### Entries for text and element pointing
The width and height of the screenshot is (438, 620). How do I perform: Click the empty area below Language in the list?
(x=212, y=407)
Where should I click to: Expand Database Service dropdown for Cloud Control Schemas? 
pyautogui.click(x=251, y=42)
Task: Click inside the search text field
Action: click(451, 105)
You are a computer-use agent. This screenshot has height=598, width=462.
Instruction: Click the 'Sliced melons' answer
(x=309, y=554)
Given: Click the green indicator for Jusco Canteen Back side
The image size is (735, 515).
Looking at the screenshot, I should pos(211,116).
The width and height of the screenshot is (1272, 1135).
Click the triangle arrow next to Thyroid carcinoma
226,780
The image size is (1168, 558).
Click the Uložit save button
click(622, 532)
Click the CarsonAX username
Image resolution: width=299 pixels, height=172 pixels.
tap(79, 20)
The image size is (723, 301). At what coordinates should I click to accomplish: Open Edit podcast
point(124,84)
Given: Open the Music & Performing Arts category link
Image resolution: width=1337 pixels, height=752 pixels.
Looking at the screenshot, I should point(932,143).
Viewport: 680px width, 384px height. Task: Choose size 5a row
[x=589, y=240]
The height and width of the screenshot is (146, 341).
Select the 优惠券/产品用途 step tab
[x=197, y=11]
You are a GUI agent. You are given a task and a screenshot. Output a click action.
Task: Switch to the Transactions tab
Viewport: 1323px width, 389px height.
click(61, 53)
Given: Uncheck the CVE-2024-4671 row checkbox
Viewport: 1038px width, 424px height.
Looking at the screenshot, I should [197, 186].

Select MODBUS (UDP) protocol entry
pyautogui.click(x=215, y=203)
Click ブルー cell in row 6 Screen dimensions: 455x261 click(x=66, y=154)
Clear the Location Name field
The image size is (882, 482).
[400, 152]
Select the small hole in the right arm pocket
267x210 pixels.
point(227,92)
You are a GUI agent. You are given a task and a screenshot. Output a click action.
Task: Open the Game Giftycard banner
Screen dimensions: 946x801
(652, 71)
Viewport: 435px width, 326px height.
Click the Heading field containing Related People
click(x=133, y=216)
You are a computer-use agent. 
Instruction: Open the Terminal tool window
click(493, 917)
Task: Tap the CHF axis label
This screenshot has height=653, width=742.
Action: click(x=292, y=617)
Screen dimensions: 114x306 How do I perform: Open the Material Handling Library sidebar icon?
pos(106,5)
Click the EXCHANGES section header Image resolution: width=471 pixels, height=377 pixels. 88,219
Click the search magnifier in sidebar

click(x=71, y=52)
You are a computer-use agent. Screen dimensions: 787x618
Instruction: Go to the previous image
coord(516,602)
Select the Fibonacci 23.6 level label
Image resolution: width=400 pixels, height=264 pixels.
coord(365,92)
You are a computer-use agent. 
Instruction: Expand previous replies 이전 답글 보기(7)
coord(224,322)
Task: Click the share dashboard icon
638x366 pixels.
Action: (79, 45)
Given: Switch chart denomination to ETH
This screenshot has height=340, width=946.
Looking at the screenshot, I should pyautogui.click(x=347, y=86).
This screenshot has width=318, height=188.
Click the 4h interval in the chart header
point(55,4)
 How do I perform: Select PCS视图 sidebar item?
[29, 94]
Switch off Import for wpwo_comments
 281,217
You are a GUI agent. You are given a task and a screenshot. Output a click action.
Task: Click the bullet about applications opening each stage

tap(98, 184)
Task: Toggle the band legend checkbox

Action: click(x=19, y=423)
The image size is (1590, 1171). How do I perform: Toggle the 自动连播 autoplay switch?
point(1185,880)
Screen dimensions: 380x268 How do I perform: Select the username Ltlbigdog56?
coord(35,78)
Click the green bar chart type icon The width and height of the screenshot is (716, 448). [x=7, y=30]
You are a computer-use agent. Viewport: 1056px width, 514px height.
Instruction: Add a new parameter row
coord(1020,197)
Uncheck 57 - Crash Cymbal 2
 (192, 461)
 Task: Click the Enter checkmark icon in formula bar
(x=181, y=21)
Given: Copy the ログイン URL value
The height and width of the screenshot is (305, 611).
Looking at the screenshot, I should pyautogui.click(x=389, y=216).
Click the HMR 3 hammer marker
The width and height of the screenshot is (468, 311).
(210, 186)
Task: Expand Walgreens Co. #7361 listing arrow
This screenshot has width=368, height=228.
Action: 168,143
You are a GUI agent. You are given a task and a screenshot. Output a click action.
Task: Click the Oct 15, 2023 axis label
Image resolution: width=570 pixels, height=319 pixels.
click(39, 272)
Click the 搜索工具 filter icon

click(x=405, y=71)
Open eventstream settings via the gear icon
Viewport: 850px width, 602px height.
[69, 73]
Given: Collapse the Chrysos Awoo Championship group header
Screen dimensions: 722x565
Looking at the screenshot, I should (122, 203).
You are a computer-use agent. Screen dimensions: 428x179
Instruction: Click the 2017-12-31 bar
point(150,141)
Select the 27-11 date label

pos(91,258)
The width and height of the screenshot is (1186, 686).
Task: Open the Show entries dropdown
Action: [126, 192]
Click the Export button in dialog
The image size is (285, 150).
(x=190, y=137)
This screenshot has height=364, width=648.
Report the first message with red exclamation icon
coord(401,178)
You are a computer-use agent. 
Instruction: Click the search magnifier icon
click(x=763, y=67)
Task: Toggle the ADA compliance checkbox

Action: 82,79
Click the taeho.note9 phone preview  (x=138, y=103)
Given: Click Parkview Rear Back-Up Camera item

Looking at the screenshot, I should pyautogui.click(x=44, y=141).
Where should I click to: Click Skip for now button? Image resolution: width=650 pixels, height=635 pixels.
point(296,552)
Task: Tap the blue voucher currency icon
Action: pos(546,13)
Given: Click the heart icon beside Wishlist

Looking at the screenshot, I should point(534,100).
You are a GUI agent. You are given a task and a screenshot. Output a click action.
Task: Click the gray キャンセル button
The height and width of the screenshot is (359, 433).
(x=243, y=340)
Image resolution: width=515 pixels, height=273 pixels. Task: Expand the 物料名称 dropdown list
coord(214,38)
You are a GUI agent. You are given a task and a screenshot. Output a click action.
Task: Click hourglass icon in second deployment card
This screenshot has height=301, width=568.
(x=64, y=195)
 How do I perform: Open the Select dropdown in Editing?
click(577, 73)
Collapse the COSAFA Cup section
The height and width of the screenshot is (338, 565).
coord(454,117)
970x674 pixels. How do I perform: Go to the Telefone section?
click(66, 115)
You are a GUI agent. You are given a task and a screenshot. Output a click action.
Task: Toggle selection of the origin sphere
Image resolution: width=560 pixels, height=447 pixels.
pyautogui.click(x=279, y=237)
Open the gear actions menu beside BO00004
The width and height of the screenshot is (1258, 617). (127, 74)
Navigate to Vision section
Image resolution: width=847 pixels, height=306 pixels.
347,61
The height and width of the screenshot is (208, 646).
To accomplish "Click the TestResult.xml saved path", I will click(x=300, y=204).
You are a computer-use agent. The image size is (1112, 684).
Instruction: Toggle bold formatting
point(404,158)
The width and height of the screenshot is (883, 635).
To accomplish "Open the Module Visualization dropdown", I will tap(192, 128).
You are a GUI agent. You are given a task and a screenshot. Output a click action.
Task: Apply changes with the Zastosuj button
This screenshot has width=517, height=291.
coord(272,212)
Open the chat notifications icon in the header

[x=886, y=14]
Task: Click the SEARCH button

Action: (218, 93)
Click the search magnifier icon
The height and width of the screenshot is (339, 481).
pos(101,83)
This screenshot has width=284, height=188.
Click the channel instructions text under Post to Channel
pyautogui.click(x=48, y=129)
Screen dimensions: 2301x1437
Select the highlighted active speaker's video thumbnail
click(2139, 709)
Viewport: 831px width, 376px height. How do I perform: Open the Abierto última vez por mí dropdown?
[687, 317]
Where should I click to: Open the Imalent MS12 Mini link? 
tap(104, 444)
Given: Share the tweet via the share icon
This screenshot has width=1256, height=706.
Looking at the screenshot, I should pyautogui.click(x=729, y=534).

### Work to complete
Copy out every one of the entries above word for word.

### The output
The width and height of the screenshot is (438, 620). How do I perform: Click the empty area below Language in the list?
(x=212, y=407)
Where should I click to: Expand Database Service dropdown for Cloud Control Schemas? 
pyautogui.click(x=251, y=42)
Task: Click inside the search text field
Action: click(451, 105)
You are a computer-use agent. This screenshot has height=598, width=462.
Instruction: Click the 'Sliced melons' answer
(x=309, y=554)
Given: Click the green indicator for Jusco Canteen Back side
The image size is (735, 515).
Looking at the screenshot, I should pos(211,116).
The width and height of the screenshot is (1272, 1135).
Click the triangle arrow next to Thyroid carcinoma
226,780
The image size is (1168, 558).
Click the Uložit save button
click(622, 532)
Click the CarsonAX username
Image resolution: width=299 pixels, height=172 pixels.
tap(79, 20)
The image size is (723, 301). At what coordinates should I click to accomplish: Open Edit podcast
point(124,84)
Given: Open the Music & Performing Arts category link
Image resolution: width=1337 pixels, height=752 pixels.
Looking at the screenshot, I should point(932,143).
Viewport: 680px width, 384px height. Task: Choose size 5a row
[x=589, y=240]
The height and width of the screenshot is (146, 341).
Select the 优惠券/产品用途 step tab
[x=197, y=11]
You are a GUI agent. You are given a task and a screenshot. Output a click action.
Task: Switch to the Transactions tab
Viewport: 1323px width, 389px height.
click(61, 53)
Given: Uncheck the CVE-2024-4671 row checkbox
Viewport: 1038px width, 424px height.
Looking at the screenshot, I should [197, 186].

Select MODBUS (UDP) protocol entry
pyautogui.click(x=215, y=203)
Click ブルー cell in row 6 Screen dimensions: 455x261 click(x=66, y=154)
Clear the Location Name field
The image size is (882, 482).
[400, 152]
Select the small hole in the right arm pocket
267x210 pixels.
point(227,92)
You are a GUI agent. You are given a task and a screenshot. Output a click action.
Task: Open the Game Giftycard banner
Screen dimensions: 946x801
(652, 71)
Viewport: 435px width, 326px height.
Click the Heading field containing Related People
click(x=133, y=216)
You are a computer-use agent. 
Instruction: Open the Terminal tool window
click(493, 917)
Task: Tap the CHF axis label
This screenshot has height=653, width=742.
Action: click(x=292, y=617)
Screen dimensions: 114x306 How do I perform: Open the Material Handling Library sidebar icon?
pos(106,5)
Click the EXCHANGES section header Image resolution: width=471 pixels, height=377 pixels. 88,219
Click the search magnifier in sidebar

click(x=71, y=52)
You are a computer-use agent. Screen dimensions: 787x618
Instruction: Go to the previous image
coord(516,602)
Select the Fibonacci 23.6 level label
Image resolution: width=400 pixels, height=264 pixels.
coord(365,92)
You are a computer-use agent. 
Instruction: Expand previous replies 이전 답글 보기(7)
coord(224,322)
Task: Click the share dashboard icon
638x366 pixels.
Action: (79, 45)
Given: Switch chart denomination to ETH
This screenshot has height=340, width=946.
Looking at the screenshot, I should pyautogui.click(x=347, y=86).
This screenshot has width=318, height=188.
Click the 4h interval in the chart header
point(55,4)
 How do I perform: Select PCS视图 sidebar item?
[29, 94]
Switch off Import for wpwo_comments
 281,217
You are a GUI agent. You are given a task and a screenshot. Output a click action.
Task: Click the bullet about applications opening each stage

tap(98, 184)
Task: Toggle the band legend checkbox

Action: click(x=19, y=423)
The image size is (1590, 1171). How do I perform: Toggle the 自动连播 autoplay switch?
point(1185,880)
Screen dimensions: 380x268 How do I perform: Select the username Ltlbigdog56?
coord(35,78)
Click the green bar chart type icon The width and height of the screenshot is (716, 448). [x=7, y=30]
You are a computer-use agent. Viewport: 1056px width, 514px height.
Instruction: Add a new parameter row
coord(1020,197)
Uncheck 57 - Crash Cymbal 2
 (192, 461)
 Task: Click the Enter checkmark icon in formula bar
(x=181, y=21)
Given: Copy the ログイン URL value
The height and width of the screenshot is (305, 611).
Looking at the screenshot, I should pyautogui.click(x=389, y=216).
Click the HMR 3 hammer marker
The width and height of the screenshot is (468, 311).
(210, 186)
Task: Expand Walgreens Co. #7361 listing arrow
This screenshot has width=368, height=228.
Action: 168,143
You are a GUI agent. You are given a task and a screenshot. Output a click action.
Task: Click the Oct 15, 2023 axis label
Image resolution: width=570 pixels, height=319 pixels.
click(39, 272)
Click the 搜索工具 filter icon

click(x=405, y=71)
Open eventstream settings via the gear icon
Viewport: 850px width, 602px height.
[69, 73]
Given: Collapse the Chrysos Awoo Championship group header
Screen dimensions: 722x565
Looking at the screenshot, I should (122, 203).
You are a computer-use agent. Screen dimensions: 428x179
Instruction: Click the 2017-12-31 bar
point(150,141)
Select the 27-11 date label

pos(91,258)
The width and height of the screenshot is (1186, 686).
Task: Open the Show entries dropdown
Action: [126, 192]
Click the Export button in dialog
The image size is (285, 150).
(x=190, y=137)
This screenshot has height=364, width=648.
Report the first message with red exclamation icon
coord(401,178)
You are a computer-use agent. 
Instruction: Click the search magnifier icon
click(x=763, y=67)
Task: Toggle the ADA compliance checkbox

Action: 82,79
Click the taeho.note9 phone preview  (x=138, y=103)
Given: Click Parkview Rear Back-Up Camera item

Looking at the screenshot, I should pyautogui.click(x=44, y=141).
Where should I click to: Click Skip for now button? Image resolution: width=650 pixels, height=635 pixels.
point(296,552)
Task: Tap the blue voucher currency icon
Action: pos(546,13)
Given: Click the heart icon beside Wishlist

Looking at the screenshot, I should point(534,100).
You are a GUI agent. You are given a task and a screenshot. Output a click action.
Task: Click the gray キャンセル button
The height and width of the screenshot is (359, 433).
(x=243, y=340)
Image resolution: width=515 pixels, height=273 pixels. Task: Expand the 物料名称 dropdown list
coord(214,38)
You are a GUI agent. You are given a task and a screenshot. Output a click action.
Task: Click hourglass icon in second deployment card
This screenshot has height=301, width=568.
(x=64, y=195)
 How do I perform: Open the Select dropdown in Editing?
click(577, 73)
Collapse the COSAFA Cup section
The height and width of the screenshot is (338, 565).
coord(454,117)
970x674 pixels. How do I perform: Go to the Telefone section?
click(66, 115)
You are a GUI agent. You are given a task and a screenshot. Output a click action.
Task: Toggle selection of the origin sphere
Image resolution: width=560 pixels, height=447 pixels.
pyautogui.click(x=279, y=237)
Open the gear actions menu beside BO00004
The width and height of the screenshot is (1258, 617). (127, 74)
Navigate to Vision section
Image resolution: width=847 pixels, height=306 pixels.
347,61
The height and width of the screenshot is (208, 646).
To accomplish "Click the TestResult.xml saved path", I will click(x=300, y=204).
You are a computer-use agent. The image size is (1112, 684).
Instruction: Toggle bold formatting
point(404,158)
The width and height of the screenshot is (883, 635).
To accomplish "Open the Module Visualization dropdown", I will tap(192, 128).
You are a GUI agent. You are given a task and a screenshot. Output a click action.
Task: Apply changes with the Zastosuj button
This screenshot has width=517, height=291.
coord(272,212)
Open the chat notifications icon in the header

[x=886, y=14]
Task: Click the SEARCH button

Action: (218, 93)
Click the search magnifier icon
The height and width of the screenshot is (339, 481).
pos(101,83)
This screenshot has width=284, height=188.
Click the channel instructions text under Post to Channel
pyautogui.click(x=48, y=129)
Screen dimensions: 2301x1437
Select the highlighted active speaker's video thumbnail
click(2139, 709)
Viewport: 831px width, 376px height. How do I perform: Open the Abierto última vez por mí dropdown?
[687, 317]
Where should I click to: Open the Imalent MS12 Mini link? 
tap(104, 444)
Given: Share the tweet via the share icon
This screenshot has width=1256, height=706.
Looking at the screenshot, I should pyautogui.click(x=729, y=534).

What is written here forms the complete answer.